[Text and element pointing items]

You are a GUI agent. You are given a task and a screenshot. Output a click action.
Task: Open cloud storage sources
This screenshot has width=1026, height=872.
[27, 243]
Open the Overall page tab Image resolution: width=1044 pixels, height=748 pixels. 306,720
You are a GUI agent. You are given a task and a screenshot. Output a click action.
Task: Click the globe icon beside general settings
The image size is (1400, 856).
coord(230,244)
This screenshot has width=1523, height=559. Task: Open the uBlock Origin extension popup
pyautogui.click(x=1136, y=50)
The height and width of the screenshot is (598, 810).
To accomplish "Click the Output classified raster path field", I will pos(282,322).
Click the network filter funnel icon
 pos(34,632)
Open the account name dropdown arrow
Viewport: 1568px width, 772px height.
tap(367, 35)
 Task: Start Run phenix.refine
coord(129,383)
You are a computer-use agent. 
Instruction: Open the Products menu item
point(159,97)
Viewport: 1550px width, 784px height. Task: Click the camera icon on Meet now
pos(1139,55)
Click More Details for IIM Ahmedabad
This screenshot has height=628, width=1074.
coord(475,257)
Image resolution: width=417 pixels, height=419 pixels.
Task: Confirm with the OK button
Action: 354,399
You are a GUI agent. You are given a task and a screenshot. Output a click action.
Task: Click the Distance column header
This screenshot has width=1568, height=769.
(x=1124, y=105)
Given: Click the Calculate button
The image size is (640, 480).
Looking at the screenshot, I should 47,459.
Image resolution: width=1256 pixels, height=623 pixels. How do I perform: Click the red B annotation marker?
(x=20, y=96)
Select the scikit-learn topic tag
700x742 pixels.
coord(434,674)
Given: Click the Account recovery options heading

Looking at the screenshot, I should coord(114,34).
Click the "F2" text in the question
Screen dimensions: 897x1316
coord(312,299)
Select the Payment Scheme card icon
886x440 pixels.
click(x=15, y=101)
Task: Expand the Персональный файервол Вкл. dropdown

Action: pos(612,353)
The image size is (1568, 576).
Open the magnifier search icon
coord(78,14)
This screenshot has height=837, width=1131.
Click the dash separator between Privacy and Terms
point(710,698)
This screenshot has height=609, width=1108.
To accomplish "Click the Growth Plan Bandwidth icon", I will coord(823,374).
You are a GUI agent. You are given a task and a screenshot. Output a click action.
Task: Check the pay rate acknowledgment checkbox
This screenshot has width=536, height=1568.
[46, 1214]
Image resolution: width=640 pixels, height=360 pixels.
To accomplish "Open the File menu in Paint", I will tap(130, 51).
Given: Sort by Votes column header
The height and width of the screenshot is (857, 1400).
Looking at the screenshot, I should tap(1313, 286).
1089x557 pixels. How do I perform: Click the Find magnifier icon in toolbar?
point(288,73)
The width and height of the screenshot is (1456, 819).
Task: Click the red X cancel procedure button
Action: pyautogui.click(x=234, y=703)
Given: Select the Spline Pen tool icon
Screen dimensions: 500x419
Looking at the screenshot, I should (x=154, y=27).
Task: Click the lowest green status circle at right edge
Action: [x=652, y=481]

■ **Set task**: Express the lines of the items above as a numbered list, leaving out any blank lines.

■ **Worked answer**:
1. You are a GUI agent. You are given a task and a screenshot. Output a click action.
2. Task: Open cloud storage sources
3. This screenshot has width=1026, height=872.
4. [27, 243]
5. Open the Overall page tab Image resolution: width=1044 pixels, height=748 pixels. 306,720
6. You are a GUI agent. You are given a task and a screenshot. Output a click action.
7. Task: Click the globe icon beside general settings
8. The image size is (1400, 856).
9. coord(230,244)
10. This screenshot has width=1523, height=559. Task: Open the uBlock Origin extension popup
11. pyautogui.click(x=1136, y=50)
12. The height and width of the screenshot is (598, 810).
13. To accomplish "Click the Output classified raster path field", I will pos(282,322).
14. Click the network filter funnel icon
15.  pos(34,632)
16. Open the account name dropdown arrow
17. Viewport: 1568px width, 772px height.
18. tap(367, 35)
19.  Task: Start Run phenix.refine
20. coord(129,383)
21. You are a computer-use agent. 
22. Instruction: Open the Products menu item
23. point(159,97)
24. Viewport: 1550px width, 784px height. Task: Click the camera icon on Meet now
25. pos(1139,55)
26. Click More Details for IIM Ahmedabad
27. This screenshot has height=628, width=1074.
28. coord(475,257)
29. Image resolution: width=417 pixels, height=419 pixels.
30. Task: Confirm with the OK button
31. Action: 354,399
32. You are a GUI agent. You are given a task and a screenshot. Output a click action.
33. Task: Click the Distance column header
34. This screenshot has width=1568, height=769.
35. (x=1124, y=105)
36. Given: Click the Calculate button
37. The image size is (640, 480).
38. Looking at the screenshot, I should 47,459.
39. Image resolution: width=1256 pixels, height=623 pixels. How do I perform: Click the red B annotation marker?
40. (x=20, y=96)
41. Select the scikit-learn topic tag
42. 700x742 pixels.
43. coord(434,674)
44. Given: Click the Account recovery options heading
45. Looking at the screenshot, I should coord(114,34).
46. Click the "F2" text in the question
47. Screen dimensions: 897x1316
48. coord(312,299)
49. Select the Payment Scheme card icon
50. 886x440 pixels.
51. click(x=15, y=101)
52. Task: Expand the Персональный файервол Вкл. dropdown
53. Action: pos(612,353)
54. The image size is (1568, 576).
55. Open the magnifier search icon
56. coord(78,14)
57. This screenshot has height=837, width=1131.
58. Click the dash separator between Privacy and Terms
59. point(710,698)
60. This screenshot has height=609, width=1108.
61. To accomplish "Click the Growth Plan Bandwidth icon", I will coord(823,374).
62. You are a GUI agent. You are given a task and a screenshot. Output a click action.
63. Task: Check the pay rate acknowledgment checkbox
64. This screenshot has width=536, height=1568.
65. [46, 1214]
66. Image resolution: width=640 pixels, height=360 pixels.
67. To accomplish "Open the File menu in Paint", I will tap(130, 51).
68. Given: Sort by Votes column header
69. The height and width of the screenshot is (857, 1400).
70. Looking at the screenshot, I should tap(1313, 286).
71. 1089x557 pixels. How do I perform: Click the Find magnifier icon in toolbar?
72. point(288,73)
73. The width and height of the screenshot is (1456, 819).
74. Task: Click the red X cancel procedure button
75. Action: pyautogui.click(x=234, y=703)
76. Given: Select the Spline Pen tool icon
77. Screen dimensions: 500x419
78. Looking at the screenshot, I should (x=154, y=27).
79. Task: Click the lowest green status circle at right edge
80. Action: [x=652, y=481]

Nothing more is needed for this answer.